= Provided material =
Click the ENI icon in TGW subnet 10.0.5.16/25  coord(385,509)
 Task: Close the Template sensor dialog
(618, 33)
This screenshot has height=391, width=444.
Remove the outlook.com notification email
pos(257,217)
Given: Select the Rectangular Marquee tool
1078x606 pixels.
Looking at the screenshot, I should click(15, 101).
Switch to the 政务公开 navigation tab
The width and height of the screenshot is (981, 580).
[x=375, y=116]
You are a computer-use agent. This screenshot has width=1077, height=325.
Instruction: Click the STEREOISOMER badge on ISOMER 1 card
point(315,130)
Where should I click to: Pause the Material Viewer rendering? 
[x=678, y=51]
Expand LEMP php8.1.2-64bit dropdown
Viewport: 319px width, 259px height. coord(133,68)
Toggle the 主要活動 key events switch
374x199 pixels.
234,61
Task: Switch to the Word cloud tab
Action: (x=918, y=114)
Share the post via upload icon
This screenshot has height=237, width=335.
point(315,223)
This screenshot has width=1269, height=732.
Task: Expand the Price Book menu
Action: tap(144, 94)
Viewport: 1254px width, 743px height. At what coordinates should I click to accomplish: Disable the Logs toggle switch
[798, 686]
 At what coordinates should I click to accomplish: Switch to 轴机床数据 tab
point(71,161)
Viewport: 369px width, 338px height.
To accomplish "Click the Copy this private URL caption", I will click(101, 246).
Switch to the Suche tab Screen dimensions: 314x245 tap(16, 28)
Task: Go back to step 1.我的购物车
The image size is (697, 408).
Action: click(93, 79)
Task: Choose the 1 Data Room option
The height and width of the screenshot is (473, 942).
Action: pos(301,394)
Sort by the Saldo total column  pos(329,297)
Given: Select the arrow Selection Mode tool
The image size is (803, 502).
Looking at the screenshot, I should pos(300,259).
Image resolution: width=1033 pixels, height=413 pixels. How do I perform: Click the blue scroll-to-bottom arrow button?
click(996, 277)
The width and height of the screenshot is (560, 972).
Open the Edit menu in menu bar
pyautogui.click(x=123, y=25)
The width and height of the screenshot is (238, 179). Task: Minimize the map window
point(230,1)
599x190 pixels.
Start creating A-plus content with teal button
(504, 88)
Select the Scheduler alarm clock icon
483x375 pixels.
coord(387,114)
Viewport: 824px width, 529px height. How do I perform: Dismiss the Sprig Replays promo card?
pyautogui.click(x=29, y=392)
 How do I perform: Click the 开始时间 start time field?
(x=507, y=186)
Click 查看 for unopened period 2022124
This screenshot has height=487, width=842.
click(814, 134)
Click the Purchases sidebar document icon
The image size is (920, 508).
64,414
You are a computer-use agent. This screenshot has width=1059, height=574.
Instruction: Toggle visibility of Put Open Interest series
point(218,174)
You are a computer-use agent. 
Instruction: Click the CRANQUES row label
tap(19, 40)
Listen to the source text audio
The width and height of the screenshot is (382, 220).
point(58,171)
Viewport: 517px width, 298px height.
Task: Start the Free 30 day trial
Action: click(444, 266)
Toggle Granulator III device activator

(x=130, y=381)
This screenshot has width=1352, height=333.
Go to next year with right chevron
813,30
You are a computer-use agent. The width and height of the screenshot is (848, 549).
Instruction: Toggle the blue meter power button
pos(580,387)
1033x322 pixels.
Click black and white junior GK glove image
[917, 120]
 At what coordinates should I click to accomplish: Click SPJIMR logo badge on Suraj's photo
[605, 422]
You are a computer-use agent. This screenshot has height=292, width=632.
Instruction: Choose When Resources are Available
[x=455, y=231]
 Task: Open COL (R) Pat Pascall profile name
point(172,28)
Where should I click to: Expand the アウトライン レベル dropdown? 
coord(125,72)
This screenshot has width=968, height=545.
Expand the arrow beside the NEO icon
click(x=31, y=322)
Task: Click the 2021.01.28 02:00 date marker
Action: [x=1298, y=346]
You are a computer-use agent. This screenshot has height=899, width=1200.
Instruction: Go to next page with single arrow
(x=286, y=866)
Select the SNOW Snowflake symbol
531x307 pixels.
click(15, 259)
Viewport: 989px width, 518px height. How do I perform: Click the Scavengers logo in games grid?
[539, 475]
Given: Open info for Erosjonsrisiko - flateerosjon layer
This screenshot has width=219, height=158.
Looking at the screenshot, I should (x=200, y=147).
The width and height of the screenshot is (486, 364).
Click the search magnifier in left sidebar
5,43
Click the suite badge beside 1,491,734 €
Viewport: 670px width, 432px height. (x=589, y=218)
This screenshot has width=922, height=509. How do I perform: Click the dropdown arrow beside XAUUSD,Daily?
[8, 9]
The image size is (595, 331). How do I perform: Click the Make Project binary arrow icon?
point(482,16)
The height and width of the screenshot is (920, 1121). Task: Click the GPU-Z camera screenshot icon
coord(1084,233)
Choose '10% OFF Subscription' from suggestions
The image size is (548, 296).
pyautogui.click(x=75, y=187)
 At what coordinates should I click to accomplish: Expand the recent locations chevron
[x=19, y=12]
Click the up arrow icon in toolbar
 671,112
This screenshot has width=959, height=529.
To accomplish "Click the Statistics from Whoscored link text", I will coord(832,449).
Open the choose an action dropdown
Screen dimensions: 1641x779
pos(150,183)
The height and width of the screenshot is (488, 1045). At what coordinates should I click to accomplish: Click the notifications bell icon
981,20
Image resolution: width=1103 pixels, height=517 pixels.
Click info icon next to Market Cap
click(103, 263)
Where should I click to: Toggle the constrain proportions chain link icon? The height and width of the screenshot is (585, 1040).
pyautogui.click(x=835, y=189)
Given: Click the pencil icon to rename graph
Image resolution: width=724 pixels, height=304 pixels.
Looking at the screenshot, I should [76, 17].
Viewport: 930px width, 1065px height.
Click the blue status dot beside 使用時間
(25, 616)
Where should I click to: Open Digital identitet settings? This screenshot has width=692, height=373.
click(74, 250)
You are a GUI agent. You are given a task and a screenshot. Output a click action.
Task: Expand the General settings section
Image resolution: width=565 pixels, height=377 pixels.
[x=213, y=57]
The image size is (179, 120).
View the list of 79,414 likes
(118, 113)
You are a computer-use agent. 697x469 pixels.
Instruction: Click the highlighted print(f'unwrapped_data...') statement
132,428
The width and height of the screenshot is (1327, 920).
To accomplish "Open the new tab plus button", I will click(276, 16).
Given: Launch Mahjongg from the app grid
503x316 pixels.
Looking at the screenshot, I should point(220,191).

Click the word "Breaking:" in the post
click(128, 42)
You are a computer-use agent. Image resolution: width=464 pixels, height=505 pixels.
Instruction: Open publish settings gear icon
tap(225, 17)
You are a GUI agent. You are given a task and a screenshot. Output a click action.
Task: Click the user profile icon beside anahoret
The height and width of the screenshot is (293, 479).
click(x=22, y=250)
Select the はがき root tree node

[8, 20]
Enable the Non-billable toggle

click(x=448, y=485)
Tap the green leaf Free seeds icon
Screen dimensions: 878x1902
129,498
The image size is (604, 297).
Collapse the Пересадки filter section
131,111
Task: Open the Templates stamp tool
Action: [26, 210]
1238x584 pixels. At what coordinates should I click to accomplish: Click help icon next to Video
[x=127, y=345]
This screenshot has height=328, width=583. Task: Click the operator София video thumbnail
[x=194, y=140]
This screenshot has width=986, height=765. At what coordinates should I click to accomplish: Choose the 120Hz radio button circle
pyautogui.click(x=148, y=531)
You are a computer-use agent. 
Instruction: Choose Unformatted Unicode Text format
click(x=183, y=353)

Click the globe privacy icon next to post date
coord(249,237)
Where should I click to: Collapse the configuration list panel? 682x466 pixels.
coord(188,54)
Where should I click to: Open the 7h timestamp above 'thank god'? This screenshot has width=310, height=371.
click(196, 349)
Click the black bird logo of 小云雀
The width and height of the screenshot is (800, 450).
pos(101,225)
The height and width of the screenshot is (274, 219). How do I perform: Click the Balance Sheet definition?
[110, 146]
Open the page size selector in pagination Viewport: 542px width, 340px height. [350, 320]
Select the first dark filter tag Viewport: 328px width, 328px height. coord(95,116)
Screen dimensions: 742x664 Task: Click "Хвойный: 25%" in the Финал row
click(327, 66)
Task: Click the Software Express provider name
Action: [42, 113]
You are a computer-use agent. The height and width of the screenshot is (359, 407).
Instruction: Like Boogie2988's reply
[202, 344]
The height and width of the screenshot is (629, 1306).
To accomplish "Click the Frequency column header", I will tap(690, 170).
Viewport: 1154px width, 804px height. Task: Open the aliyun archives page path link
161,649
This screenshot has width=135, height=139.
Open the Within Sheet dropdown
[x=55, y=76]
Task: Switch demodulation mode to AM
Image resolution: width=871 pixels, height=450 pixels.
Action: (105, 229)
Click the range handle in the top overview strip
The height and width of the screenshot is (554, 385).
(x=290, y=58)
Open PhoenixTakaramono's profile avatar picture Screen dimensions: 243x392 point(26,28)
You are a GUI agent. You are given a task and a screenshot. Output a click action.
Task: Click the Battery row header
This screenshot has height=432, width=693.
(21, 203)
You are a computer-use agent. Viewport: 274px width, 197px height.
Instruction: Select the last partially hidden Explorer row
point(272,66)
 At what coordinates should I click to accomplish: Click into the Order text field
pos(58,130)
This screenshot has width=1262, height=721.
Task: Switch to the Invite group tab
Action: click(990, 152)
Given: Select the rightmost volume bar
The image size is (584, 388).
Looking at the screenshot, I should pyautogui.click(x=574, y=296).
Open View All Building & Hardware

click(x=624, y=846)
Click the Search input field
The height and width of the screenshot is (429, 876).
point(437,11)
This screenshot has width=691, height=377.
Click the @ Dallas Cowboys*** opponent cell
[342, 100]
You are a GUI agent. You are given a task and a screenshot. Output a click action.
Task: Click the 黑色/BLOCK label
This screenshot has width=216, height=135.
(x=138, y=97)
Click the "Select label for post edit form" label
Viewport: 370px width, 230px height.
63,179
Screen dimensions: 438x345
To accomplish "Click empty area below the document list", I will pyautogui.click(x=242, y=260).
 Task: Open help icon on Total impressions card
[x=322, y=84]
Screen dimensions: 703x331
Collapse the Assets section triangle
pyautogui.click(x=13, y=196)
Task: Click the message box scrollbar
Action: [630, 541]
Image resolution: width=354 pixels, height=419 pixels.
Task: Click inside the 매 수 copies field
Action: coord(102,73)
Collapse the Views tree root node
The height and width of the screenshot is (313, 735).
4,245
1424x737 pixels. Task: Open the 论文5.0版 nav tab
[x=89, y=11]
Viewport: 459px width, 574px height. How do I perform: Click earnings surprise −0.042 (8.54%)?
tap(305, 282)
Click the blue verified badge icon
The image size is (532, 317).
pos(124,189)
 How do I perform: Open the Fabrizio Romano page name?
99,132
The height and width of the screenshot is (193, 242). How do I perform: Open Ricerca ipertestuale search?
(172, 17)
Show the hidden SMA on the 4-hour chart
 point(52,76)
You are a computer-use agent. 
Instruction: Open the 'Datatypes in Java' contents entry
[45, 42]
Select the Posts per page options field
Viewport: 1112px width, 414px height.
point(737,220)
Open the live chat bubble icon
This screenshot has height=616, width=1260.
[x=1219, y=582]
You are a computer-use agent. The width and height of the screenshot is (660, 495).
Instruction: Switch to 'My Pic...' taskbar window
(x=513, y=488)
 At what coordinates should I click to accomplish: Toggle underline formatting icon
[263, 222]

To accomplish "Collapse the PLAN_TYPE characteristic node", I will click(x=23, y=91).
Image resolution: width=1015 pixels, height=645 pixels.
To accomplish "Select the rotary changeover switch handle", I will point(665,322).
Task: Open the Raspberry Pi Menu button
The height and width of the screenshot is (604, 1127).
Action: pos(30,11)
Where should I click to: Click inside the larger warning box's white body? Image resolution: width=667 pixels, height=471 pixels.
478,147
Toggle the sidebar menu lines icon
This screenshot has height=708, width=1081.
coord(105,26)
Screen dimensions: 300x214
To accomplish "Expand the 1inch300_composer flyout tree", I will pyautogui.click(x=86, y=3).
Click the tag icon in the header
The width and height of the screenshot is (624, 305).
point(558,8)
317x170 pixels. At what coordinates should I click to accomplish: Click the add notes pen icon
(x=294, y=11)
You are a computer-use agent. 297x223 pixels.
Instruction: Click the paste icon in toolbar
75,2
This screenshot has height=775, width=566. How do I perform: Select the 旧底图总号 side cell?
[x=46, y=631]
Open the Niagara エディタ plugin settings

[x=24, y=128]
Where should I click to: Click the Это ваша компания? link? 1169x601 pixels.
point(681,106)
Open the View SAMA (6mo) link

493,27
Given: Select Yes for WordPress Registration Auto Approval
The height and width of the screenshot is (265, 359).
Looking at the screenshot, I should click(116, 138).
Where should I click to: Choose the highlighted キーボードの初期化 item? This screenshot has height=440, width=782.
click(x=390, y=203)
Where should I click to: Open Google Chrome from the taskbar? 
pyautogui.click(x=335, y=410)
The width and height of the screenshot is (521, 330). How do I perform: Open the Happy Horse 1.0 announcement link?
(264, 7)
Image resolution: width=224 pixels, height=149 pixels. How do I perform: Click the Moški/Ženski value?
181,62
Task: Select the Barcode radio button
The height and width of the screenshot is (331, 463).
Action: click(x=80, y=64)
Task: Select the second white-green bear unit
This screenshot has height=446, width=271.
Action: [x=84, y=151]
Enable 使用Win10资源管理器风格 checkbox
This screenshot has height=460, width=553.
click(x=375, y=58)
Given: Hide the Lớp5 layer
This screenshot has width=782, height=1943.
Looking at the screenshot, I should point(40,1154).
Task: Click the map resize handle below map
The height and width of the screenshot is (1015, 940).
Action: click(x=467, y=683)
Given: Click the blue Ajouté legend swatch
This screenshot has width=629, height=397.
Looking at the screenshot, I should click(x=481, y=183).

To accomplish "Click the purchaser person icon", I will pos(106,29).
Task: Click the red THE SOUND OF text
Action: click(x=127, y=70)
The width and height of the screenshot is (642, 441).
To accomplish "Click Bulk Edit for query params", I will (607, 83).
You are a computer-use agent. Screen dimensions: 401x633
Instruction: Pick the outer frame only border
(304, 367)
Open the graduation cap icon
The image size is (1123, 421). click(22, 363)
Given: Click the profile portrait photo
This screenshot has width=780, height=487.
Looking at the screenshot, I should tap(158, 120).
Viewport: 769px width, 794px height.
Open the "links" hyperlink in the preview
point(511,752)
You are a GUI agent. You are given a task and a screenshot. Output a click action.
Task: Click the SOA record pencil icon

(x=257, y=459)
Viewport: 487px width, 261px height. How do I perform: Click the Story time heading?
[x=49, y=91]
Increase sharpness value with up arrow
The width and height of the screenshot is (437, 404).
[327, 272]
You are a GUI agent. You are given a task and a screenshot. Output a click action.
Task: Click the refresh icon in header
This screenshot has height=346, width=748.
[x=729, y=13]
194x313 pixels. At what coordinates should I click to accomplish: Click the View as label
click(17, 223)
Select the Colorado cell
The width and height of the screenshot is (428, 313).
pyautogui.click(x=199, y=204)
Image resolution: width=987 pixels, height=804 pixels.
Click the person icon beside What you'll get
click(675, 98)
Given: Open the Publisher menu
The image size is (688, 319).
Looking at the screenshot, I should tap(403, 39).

= Your goal =
Write out, unaltered, the lines from the opening of the listing through the line that includes "Given: Select the Rectangular Marquee tool".

= Solution =
Click the ENI icon in TGW subnet 10.0.5.16/25  coord(385,509)
 Task: Close the Template sensor dialog
(618, 33)
This screenshot has height=391, width=444.
Remove the outlook.com notification email
pos(257,217)
Given: Select the Rectangular Marquee tool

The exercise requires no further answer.